Dangers of not closing a db Connection in time: Story of a Bug at PPA website
It was a weird weekend for the tech team at Programming Pathshala. Saturday morning started with a series of messages on our student groups saying that they were unable to access the course content. We tried opening the website and indeed the course contents were not loading.
We went ahead to check the microservice logs — if it tells us about some API calls failing or if the microservice itself was down — Nothing there! So, basically no error had occurred at the application level.
We went ahead to look at our monitoring services — CPU Usage, Memory Usage, Disk Usage, Throughput - everything was normal.
The only thing spiking up was latency in a particular microservice — the one responsible for serving the course content.

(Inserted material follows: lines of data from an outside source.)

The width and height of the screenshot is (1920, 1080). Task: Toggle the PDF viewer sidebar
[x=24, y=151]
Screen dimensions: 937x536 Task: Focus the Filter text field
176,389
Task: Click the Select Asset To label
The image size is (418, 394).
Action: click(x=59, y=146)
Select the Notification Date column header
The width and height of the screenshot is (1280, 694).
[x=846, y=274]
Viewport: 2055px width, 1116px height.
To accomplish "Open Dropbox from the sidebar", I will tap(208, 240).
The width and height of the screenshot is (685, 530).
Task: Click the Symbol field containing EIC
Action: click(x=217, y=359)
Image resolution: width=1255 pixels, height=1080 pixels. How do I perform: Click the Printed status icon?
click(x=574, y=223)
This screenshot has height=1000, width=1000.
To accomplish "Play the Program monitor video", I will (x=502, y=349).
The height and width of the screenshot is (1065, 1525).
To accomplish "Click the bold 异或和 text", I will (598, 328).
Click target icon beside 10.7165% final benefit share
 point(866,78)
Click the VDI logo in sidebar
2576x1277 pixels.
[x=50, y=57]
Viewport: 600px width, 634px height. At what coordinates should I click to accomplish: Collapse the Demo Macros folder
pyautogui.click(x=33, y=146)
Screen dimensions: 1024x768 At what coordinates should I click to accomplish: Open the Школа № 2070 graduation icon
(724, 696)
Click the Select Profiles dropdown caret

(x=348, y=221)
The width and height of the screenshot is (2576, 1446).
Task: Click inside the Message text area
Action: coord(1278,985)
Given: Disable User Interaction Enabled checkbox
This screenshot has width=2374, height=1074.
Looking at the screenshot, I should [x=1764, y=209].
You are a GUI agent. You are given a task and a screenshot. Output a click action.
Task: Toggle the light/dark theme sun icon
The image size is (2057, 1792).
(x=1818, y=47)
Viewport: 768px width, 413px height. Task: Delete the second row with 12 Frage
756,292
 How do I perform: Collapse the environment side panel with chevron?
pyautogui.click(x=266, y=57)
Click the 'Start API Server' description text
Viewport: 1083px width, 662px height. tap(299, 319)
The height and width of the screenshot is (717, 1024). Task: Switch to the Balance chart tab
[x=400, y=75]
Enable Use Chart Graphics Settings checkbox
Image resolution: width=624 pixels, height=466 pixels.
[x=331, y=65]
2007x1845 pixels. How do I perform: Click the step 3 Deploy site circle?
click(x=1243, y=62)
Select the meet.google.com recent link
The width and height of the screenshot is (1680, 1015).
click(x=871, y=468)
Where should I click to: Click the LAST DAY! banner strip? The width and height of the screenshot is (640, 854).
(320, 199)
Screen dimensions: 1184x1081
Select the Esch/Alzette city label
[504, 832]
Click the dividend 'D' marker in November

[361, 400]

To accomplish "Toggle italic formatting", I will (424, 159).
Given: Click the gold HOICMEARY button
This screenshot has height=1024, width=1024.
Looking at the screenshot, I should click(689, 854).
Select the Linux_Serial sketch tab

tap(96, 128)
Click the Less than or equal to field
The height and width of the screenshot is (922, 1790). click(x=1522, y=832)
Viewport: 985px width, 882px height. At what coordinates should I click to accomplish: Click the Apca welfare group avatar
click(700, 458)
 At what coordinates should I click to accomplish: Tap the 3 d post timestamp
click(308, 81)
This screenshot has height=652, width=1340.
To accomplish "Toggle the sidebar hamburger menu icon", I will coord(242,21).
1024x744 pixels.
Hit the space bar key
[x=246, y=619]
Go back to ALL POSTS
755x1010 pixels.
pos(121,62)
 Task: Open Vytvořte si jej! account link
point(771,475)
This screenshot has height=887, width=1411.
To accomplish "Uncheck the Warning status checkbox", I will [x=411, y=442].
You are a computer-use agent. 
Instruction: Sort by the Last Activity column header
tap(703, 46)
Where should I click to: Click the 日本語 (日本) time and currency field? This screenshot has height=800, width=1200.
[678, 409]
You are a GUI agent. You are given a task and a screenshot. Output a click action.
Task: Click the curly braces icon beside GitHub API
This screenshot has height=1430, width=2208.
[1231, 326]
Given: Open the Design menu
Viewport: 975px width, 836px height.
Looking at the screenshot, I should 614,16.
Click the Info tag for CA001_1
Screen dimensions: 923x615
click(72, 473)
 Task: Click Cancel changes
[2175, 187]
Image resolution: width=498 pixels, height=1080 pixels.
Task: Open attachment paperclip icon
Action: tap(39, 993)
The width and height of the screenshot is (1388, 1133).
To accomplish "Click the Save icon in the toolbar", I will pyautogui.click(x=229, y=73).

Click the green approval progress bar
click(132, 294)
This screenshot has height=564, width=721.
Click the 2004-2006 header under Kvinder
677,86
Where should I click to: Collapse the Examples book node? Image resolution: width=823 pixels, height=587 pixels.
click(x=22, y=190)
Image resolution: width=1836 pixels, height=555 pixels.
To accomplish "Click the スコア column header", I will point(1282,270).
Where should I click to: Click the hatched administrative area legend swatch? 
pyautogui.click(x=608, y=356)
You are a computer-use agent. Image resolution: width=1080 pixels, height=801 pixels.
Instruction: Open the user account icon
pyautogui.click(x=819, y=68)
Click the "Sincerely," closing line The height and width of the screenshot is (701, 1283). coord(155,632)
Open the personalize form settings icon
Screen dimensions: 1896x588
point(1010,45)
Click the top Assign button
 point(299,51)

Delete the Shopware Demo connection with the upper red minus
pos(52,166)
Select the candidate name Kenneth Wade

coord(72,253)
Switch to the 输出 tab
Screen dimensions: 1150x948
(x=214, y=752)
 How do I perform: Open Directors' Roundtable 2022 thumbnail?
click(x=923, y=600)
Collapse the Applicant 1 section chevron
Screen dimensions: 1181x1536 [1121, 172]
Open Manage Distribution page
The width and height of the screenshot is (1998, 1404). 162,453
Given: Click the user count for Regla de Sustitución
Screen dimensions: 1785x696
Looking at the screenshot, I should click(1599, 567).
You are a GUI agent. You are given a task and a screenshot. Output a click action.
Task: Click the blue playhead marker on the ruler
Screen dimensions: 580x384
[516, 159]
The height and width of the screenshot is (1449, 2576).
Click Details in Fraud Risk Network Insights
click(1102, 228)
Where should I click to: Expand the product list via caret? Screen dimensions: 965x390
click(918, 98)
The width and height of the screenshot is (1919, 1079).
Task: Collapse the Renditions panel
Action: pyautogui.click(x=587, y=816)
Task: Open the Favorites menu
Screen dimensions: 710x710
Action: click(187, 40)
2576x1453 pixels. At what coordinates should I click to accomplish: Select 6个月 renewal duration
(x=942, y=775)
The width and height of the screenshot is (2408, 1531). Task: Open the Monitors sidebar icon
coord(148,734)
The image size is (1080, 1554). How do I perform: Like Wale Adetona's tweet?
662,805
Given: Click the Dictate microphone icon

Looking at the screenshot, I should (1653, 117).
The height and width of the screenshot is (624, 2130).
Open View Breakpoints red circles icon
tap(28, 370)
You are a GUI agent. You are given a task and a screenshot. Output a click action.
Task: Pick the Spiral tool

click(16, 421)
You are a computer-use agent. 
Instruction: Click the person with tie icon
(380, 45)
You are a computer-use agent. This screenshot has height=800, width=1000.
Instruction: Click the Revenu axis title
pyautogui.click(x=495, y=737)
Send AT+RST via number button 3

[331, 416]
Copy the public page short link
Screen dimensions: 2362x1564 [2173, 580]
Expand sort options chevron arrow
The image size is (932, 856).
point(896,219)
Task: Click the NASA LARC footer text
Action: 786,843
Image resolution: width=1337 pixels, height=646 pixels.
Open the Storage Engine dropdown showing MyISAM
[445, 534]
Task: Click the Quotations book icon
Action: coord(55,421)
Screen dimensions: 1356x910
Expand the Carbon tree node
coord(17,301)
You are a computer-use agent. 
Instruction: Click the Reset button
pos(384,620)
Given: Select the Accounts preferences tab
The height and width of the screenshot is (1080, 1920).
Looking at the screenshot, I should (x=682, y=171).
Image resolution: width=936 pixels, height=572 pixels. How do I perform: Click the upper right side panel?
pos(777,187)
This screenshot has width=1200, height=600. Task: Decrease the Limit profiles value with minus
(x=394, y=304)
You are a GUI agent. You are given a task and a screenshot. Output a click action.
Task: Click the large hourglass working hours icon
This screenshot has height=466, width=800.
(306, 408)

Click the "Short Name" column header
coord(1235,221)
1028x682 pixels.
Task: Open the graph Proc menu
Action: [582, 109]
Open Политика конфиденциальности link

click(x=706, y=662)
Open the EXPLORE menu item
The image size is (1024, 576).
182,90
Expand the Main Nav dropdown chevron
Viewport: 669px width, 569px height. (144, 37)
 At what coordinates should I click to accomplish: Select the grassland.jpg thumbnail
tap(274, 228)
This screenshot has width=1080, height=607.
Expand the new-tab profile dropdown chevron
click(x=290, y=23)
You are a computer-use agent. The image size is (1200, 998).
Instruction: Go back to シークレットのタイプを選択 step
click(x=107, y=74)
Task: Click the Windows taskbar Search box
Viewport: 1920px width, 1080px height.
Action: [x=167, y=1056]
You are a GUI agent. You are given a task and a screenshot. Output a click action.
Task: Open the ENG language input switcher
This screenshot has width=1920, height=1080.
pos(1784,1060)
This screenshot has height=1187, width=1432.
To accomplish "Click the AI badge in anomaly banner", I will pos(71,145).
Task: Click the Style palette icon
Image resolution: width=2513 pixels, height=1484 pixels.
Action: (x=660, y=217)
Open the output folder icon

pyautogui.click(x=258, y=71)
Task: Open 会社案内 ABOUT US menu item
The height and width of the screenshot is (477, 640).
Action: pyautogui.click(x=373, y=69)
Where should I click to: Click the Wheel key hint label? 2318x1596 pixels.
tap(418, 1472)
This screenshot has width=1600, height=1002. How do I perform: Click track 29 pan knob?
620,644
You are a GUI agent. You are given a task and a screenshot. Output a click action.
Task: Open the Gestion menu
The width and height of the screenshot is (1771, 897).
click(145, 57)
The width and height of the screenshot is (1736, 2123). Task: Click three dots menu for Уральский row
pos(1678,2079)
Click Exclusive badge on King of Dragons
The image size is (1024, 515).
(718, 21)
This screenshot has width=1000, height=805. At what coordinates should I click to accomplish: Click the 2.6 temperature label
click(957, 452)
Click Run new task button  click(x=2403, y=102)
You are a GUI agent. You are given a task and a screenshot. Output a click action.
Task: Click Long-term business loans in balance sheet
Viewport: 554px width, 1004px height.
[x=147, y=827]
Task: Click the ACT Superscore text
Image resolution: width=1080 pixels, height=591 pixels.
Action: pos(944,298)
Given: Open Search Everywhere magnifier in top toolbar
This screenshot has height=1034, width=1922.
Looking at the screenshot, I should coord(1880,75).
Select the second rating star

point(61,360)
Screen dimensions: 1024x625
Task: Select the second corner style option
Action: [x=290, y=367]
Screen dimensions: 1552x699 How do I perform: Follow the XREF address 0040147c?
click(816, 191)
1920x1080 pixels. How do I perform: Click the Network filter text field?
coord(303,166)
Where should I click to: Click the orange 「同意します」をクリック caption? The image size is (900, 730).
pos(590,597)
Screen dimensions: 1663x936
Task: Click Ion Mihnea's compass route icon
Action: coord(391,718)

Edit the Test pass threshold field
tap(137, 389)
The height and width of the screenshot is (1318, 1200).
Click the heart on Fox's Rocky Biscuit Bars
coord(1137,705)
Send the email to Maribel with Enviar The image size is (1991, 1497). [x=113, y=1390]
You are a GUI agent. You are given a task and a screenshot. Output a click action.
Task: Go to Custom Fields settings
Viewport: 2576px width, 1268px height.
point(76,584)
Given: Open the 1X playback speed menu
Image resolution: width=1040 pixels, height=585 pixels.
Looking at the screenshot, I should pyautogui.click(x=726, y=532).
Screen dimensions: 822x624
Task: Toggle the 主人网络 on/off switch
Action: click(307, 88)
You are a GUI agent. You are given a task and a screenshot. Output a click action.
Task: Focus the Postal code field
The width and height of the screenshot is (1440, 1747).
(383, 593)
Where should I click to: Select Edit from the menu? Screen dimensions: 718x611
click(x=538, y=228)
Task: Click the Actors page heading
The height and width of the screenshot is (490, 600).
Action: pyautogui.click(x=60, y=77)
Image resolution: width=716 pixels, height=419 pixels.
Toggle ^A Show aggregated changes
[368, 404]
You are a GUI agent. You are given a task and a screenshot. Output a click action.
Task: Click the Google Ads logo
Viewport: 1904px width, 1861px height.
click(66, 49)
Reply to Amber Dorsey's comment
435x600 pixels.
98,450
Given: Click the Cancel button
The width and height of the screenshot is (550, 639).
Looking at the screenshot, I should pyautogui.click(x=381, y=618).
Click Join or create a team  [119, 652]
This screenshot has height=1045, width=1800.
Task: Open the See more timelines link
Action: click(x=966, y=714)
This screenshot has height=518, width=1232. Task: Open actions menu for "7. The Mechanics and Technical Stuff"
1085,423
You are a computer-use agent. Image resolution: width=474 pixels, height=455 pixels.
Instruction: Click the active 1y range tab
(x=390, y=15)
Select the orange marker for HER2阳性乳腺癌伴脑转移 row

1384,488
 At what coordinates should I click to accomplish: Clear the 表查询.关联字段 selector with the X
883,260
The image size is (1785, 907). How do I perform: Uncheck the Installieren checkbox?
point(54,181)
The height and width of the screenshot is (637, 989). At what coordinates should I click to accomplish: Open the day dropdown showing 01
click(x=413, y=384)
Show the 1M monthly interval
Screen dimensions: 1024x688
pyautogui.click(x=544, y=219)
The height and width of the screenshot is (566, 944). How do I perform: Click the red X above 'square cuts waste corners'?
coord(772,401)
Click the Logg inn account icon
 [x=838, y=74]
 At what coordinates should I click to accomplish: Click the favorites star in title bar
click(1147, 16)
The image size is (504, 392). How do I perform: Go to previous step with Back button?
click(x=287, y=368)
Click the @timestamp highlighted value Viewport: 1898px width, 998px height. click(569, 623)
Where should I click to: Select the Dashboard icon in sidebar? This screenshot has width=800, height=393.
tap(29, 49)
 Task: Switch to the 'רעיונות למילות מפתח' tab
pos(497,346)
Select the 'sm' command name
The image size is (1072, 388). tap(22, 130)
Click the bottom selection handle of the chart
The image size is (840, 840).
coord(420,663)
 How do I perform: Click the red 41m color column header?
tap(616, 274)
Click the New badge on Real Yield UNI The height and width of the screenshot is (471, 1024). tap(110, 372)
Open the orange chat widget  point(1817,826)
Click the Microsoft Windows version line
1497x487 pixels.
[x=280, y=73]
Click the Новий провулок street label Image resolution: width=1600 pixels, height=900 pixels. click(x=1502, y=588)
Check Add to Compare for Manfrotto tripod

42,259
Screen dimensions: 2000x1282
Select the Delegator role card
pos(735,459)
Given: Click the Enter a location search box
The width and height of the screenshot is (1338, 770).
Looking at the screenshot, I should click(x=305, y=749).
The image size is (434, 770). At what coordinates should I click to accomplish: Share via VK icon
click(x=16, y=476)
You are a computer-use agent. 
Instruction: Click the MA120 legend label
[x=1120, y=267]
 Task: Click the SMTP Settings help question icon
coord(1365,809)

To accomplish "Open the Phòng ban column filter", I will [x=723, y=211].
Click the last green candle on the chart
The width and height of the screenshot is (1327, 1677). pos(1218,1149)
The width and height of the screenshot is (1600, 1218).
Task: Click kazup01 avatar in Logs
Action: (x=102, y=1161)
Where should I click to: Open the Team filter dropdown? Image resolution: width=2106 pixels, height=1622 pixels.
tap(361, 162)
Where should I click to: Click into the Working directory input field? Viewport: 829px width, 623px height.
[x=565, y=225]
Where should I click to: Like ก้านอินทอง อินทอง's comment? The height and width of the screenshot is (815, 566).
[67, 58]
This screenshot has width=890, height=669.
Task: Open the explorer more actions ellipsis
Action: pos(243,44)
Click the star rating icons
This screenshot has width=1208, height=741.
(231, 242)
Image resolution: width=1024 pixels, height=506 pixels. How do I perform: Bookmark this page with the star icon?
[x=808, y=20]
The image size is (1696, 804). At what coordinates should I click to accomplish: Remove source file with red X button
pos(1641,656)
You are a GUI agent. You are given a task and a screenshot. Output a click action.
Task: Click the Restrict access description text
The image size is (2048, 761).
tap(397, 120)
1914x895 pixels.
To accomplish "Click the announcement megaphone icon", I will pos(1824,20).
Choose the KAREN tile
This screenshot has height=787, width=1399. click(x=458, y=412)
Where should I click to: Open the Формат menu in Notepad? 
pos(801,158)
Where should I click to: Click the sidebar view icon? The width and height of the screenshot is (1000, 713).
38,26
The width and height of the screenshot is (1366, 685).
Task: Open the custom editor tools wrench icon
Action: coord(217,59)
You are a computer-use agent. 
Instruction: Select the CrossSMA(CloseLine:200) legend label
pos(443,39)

Suddenly, almost ALL the APIs instead of taking some 4–5s were taking 30s and then timing out.
It almost seemed like a ghost had crept into the system slowing the Google machines down(We use GCP for deployment) where our server was hosted because nothing else had changed. No deployments, etc.
Next, we decided to look at the logs of one such transaction — maybe looking at the timestamps of different logs will tell us which part of the application had slowed down.
This stumped us even further. We saw that we were getting the request from the frontend fine. The request was contacting another microservice to check if the user is valid and subscribed. We got the response from this microservice in reasonable time.
After that, this API went to a function “getTagsFromDB” where it had to fetch the tags from the DB. There were no logs line after this — Neither of the DB call succeeding nor failing.
Similar were the logs of other such calls — They all started fine but as soon as they had to fetch something from the database, they just stopped and the timeout happened.
Another strange thing was the behaviour happening on restart of the server: As soon as we restarted the service, it worked fine and then started becoming slow after some time.
All this lead to 2 conclusions —
- It had something to do with the DB. API waits for something before it wants to read/write from DB. This wait happens for > 30s. In the meantime, express times out the API call. That is why the logs stop suddenly in the middle as soon as it goes to the DB call.
- It is an issue which takes some time to occur. So, initially the API is able to access DB fine. This also meant that the DB itself is fine but the issue is at application level in accessing it.
So, we came up with a hypothesis that maybe the API is unable to acquire a connection with the database. And it is somehow not able to do it for atleast 30s before timing out. This pointed out to the max number of connections we can make with the DB and somehow that limit being reached.
We checked up our sequelize code and saw these lines:
Basically, we are saying our pool of DB connections should allow at max 10 connections at a time. Also, that a connection should be released only if it is inactive for 30s.
To summarize the issue that had occurred — We were acquiring some connections to access and query the DB from the pool. In some cases, after using it, it might not have been released back to the pool. Now, slowly these unreleased connections will start accumulating. Though some of them might release due to timeout of 30s, but still there can be a point where there were enough active connections to exhaust this limit of 10. Then, the next API call which would like to acquire a connection with DB (the 11th one) — sequelize will not allow it and stall this request. Meanwhile, there will be a timeout from express side.
Why did this occur suddenly? We saw that there were some peaks in the past as well but we chose to ignore it because they were there for a very small time. It was this time that the load was consistent enough for a long time and did not allow connections to be released on time.
Moral: Never forget to close the connections you acquire when the job is done — Be it with a Database or with a file or a network/socket connection! It can cost a downtime later. Also, be clear about how an external library that you are using is configuring stuff and not just blindly put random params.